I have searched through all the similar questions on late binding on stack overflow, and I would severely disagree with anyone who marks this question as a duplicate. First off, i found this example on another question, but I do not understand how I am supposed to know when something is decided during compile time and when something is decided during run time. Basically, the crux of my question boils down to two things:
What in this example must bring me to the logical conclusion that one method is late binding and another is early binding
How do I know when the decision about which version of a method to execute is decided during run-time or compile time in Java
Code:
class A
{
public void foo()
{
System.out.println("Class A");
}
}
class B extends A
{
public void foo()
{
System.out.println("Class B");
}
}
public class C
{
public static void main(String [] args)
{
A a=new A();
B b=new B();
A ref=null;
/*
early binding --- calls method foo() of class A and
decided at compile time
*/
a.foo();
/* early binding --- calls method foo() of class B and
decided at compile time
*/
b.foo();
/* late binding --- --- calls method foo() of class B and
decided at Run time
*/
ref=b;
ref.foo(); }
}
Wrong on all counts. The method to be called is decided at runtime, in every case here, based on the runtime type of the object. The only decisions made at compile time are for calls to final, private, or static methods, or choices among a set of overloaded methods (which could still lead to runtime choices if the overloaded methods are not final, private, or static.)
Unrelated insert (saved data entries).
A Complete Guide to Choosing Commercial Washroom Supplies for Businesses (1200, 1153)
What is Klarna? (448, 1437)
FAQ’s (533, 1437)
All the answers here are mostly correct, but there is one key point missing regarding late binding in Java.
Java does not perform "by the book" late binding if we go by the definition of late binding.
Late binding in its book definition form means that the compiler should perform no argument checks, no type checks on a method call and should leave it all to the runtime - because possibly the compiler does not have access to the method implementation code (for example in COM programming).
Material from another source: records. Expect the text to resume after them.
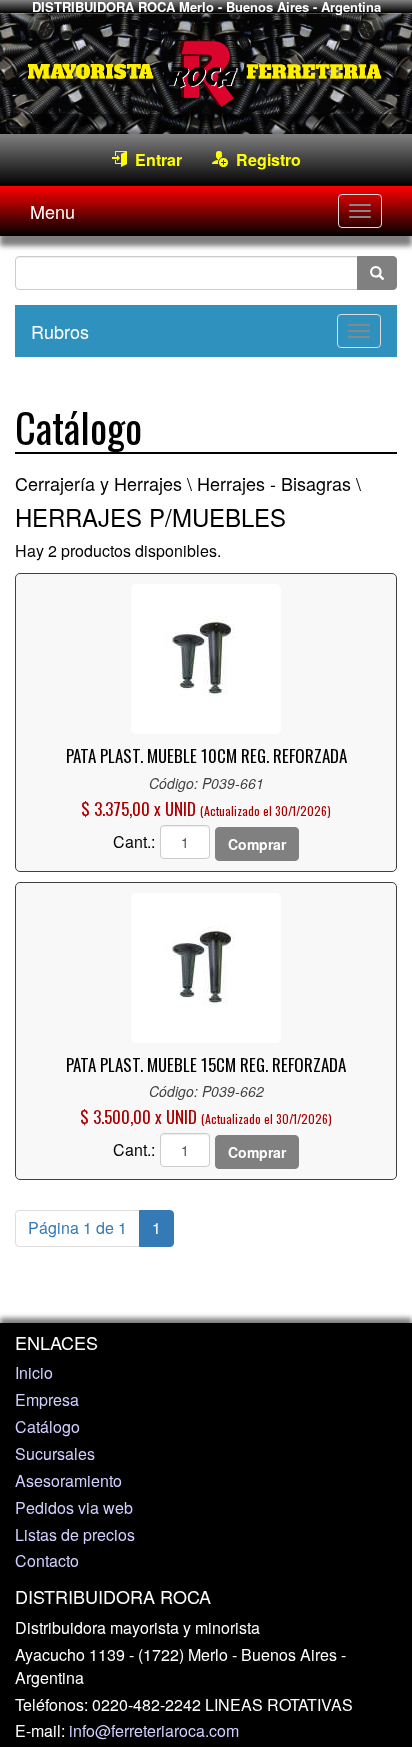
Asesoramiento (68, 1480)
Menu (52, 211)
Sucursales (55, 1453)
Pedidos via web (74, 1507)
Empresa (47, 1399)
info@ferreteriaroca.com (154, 1730)
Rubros (60, 331)
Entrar (154, 159)
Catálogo (47, 1426)
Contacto (47, 1560)
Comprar (257, 844)
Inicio (34, 1372)
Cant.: (134, 842)
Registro (264, 159)
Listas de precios (75, 1534)
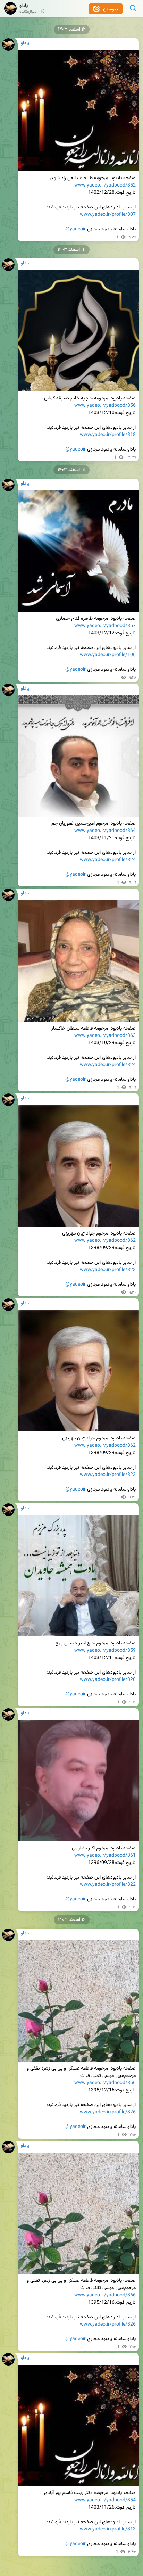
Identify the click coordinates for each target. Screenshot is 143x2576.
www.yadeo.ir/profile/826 (108, 2112)
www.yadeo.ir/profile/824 (108, 860)
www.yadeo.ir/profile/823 (108, 1270)
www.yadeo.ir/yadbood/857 (105, 626)
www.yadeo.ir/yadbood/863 (105, 1036)
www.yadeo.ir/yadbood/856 (105, 406)
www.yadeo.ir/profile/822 (108, 1885)
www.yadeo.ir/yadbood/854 (105, 2500)
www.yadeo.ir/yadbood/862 (105, 1241)
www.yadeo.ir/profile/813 (108, 2529)
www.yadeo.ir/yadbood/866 (105, 2083)
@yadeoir (75, 229)
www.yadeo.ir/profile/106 (108, 655)
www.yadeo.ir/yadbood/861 (105, 1855)
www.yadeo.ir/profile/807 (108, 214)
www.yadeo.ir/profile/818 (108, 435)
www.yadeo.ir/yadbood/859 (105, 1650)
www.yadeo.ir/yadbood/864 (105, 831)
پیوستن (110, 9)
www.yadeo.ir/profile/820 (108, 1680)
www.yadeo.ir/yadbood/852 (105, 185)
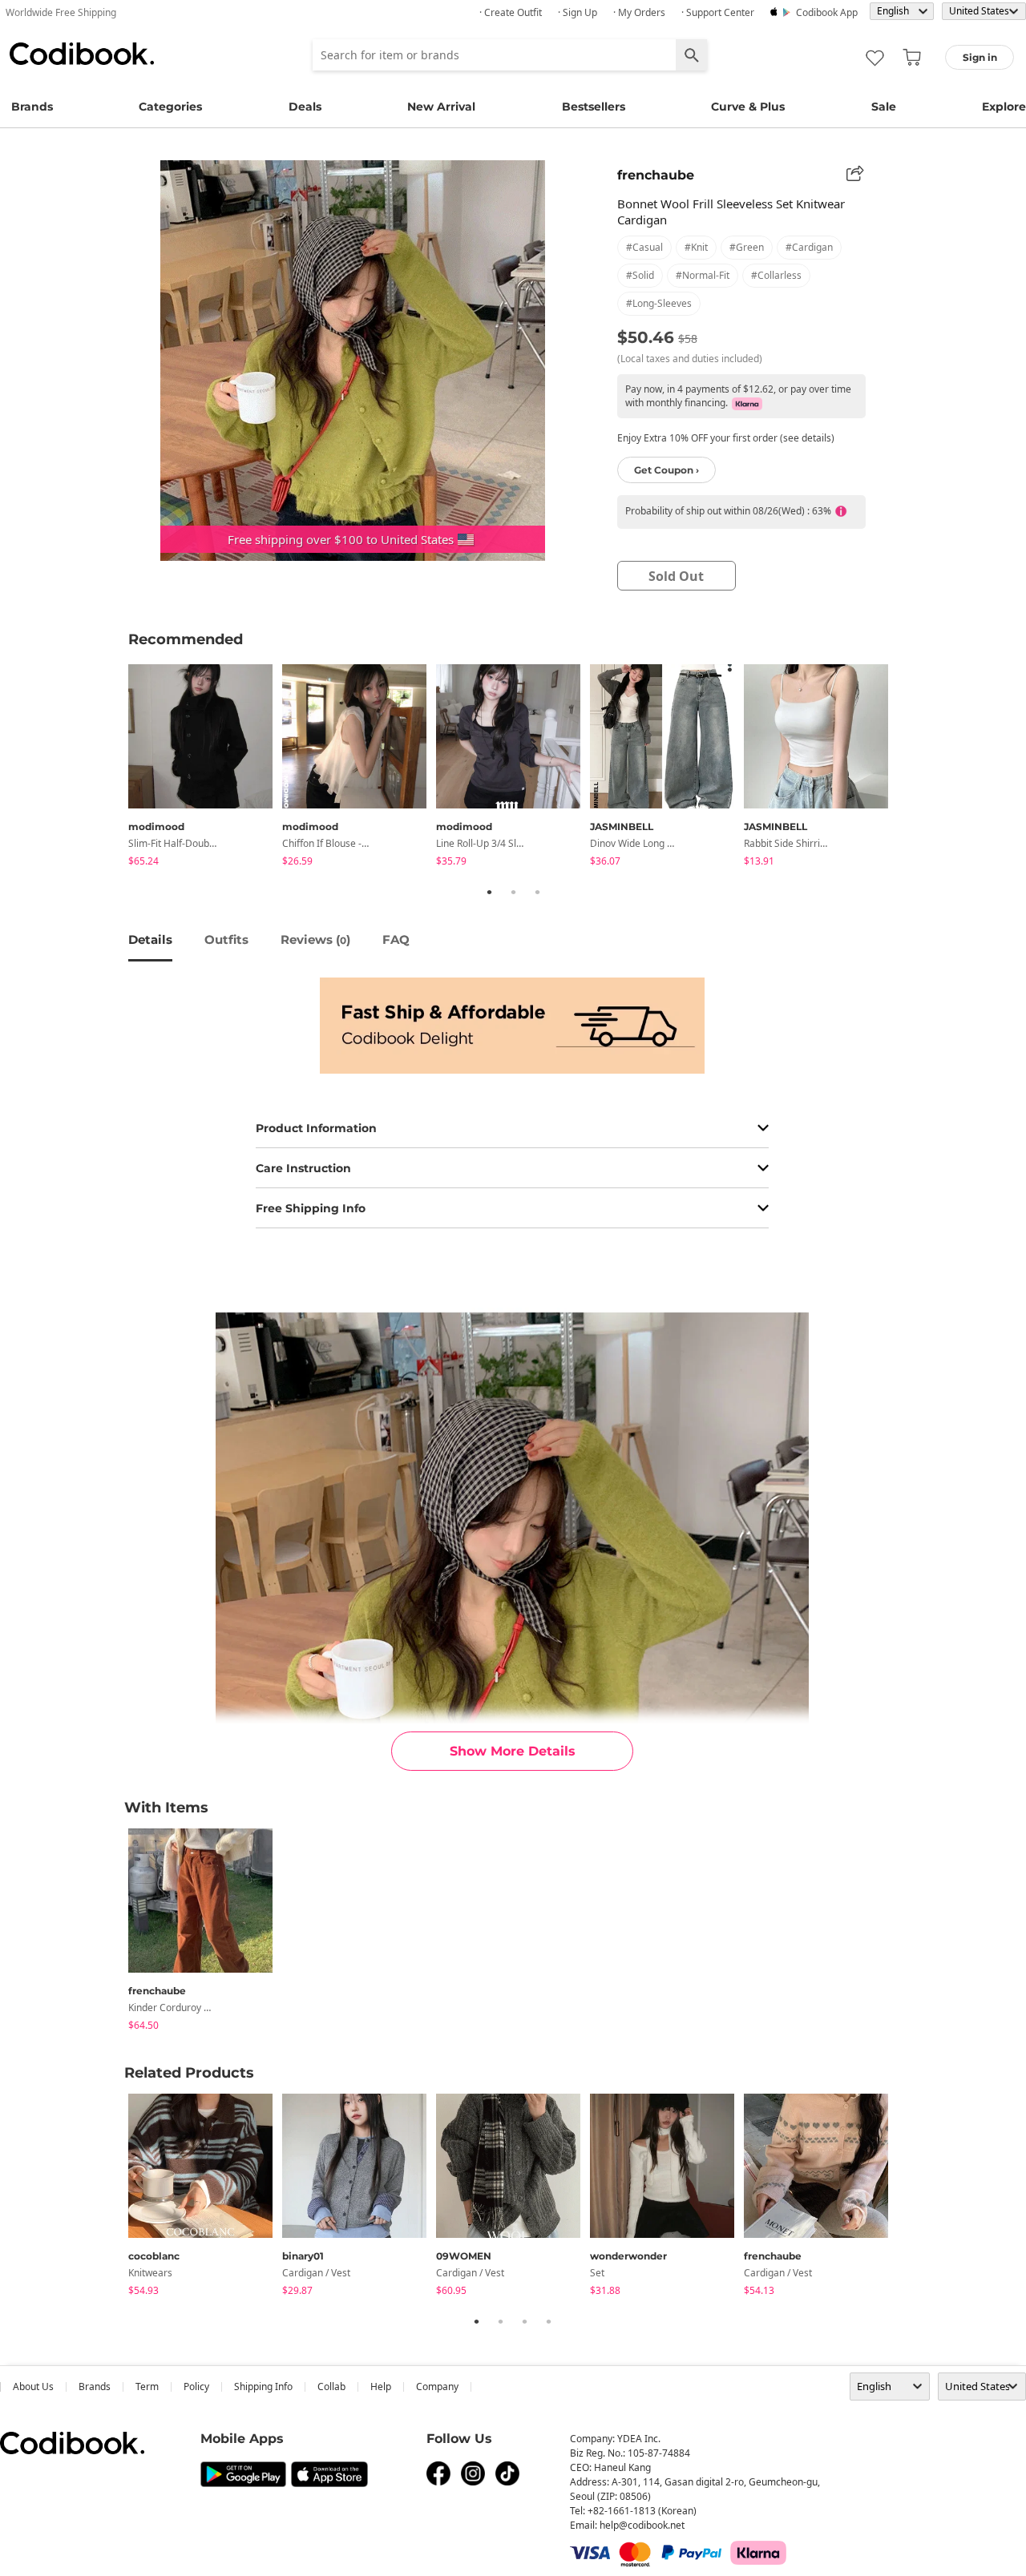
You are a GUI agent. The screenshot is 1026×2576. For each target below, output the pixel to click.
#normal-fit (702, 275)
Java however at compile time does verify, even in a polymorphic scenario, that the method being called and the method signature does exist somewhere in the type hierarchy of the expression that qualifies the method. So for example, lets say I call a method foo1 on ref that does not exist in either A or B:
A ref=null;
ref=new B();
ref.foo1();
//This will not compile in Java, because java will check at compile time
//for the method foo1 in the type hierarchy of A, which is the type of the
// variable ref at compile time.
//In pure late binding, however this would pass compilation and
//throw an error at runtime.
In a pure late binding scenario, the determination of whether the method foo1() exists or not with the right number of arguments is made purely at runtime.
However in Java, there is some level of checking done at compile time, to ensure that the method with the right number of arguments does exist somewhere in the type hierarchy.
The only time that I think Java does perform pure late binding is if one uses reflection to call a method.
What Java does is better termed as dynamic dispatch rather than late binding, but everyone calls it late binding in Java and hence there is confusion.